Task goal -
Output exactly the lines from the first line of the records below through the line containing "Click the translation", both included, leaving out any pictures.

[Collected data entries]
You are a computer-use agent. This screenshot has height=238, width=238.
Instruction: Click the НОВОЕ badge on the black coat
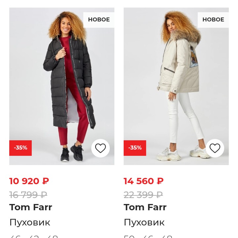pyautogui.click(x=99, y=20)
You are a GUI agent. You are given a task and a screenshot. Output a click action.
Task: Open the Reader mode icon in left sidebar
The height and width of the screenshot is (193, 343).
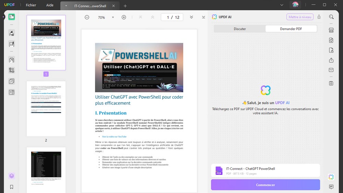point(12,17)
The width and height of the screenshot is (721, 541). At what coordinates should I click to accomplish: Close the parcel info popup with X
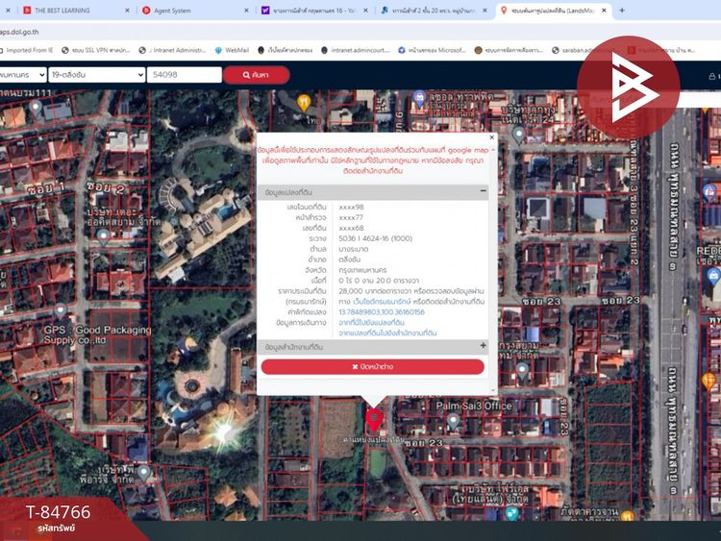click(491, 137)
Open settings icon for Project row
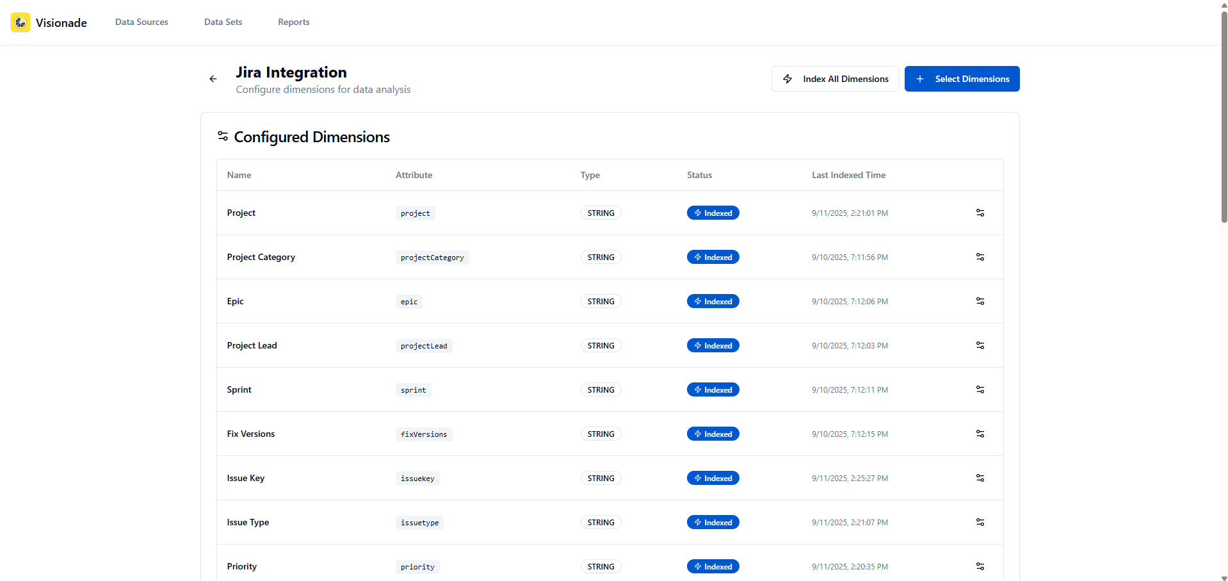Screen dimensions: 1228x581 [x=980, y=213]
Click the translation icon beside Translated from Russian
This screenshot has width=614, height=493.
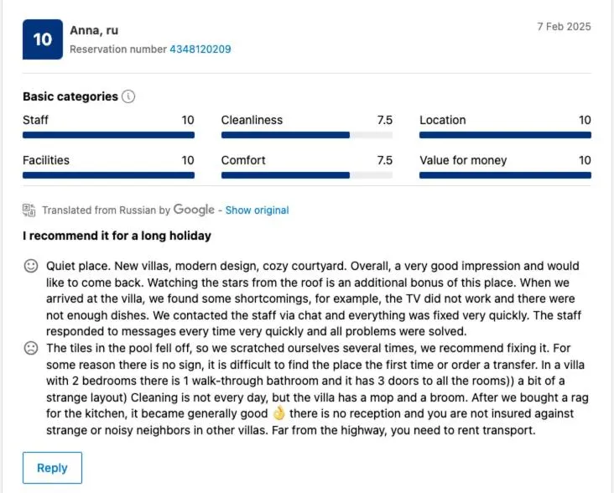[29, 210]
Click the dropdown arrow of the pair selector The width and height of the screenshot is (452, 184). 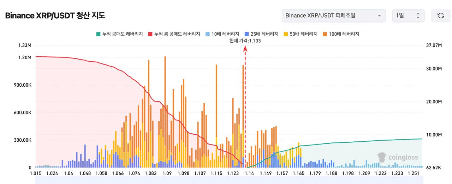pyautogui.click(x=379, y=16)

Your solution -
You are a computer-use agent. This screenshot has height=238, width=238.
Instruction: Click the НОВОЕ badge on the black coat
pyautogui.click(x=99, y=20)
You are a GUI agent. You are given a task and a screenshot. Output a click action.
Task: Open the Reader mode icon in left sidebar
The height and width of the screenshot is (193, 343).
point(12,17)
The width and height of the screenshot is (721, 541). At what coordinates should I click to accomplish: Close the parcel info popup with X
click(491, 137)
Open settings icon for Project row
Screen dimensions: 1228x581 [x=980, y=213]
Click the translation icon beside Translated from Russian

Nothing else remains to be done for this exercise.